(23) ZAMORA MUSEUM. 1992-1996.


Outside town, and beneath the overhang of the wall facing the River Duero, the museum presents itself to the town as a coffer containing its jewels, its memory. The museum is like a trunk that has been cut of one single stroke, in which a host of skylights with the same cross-section define various spaces through their different positions, heights and orientations. The museum is organized as a tour through the remains of history, taking a Celtiberian votive stele exhibited in the museum as its formal reference.

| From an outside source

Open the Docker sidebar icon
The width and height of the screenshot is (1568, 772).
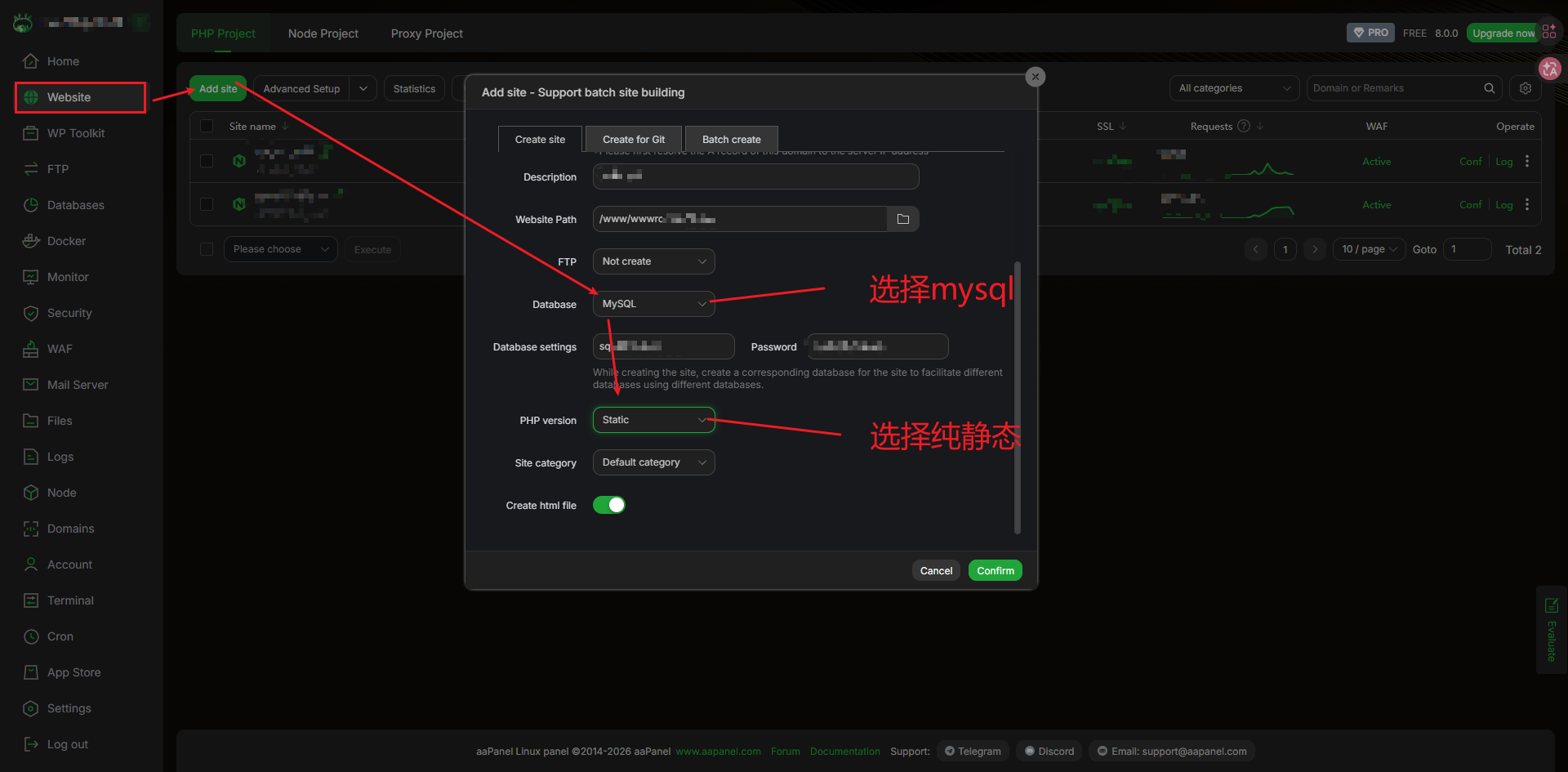pos(31,241)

The structure is accommodated inside a cubic block of strong outline. A range of topographical outcrops and buildings of different sorts surrounding the building reinforce this impression. The complex disavows an axial academic composition, its overall quality leaning towards an architecture which is produced via a slippage between its various components, thus breaking up its overall appearance and forcing people to walk between the buildings, almost touching them, in such a way that the interstices between the volumes and the rock enhance the buildings per se.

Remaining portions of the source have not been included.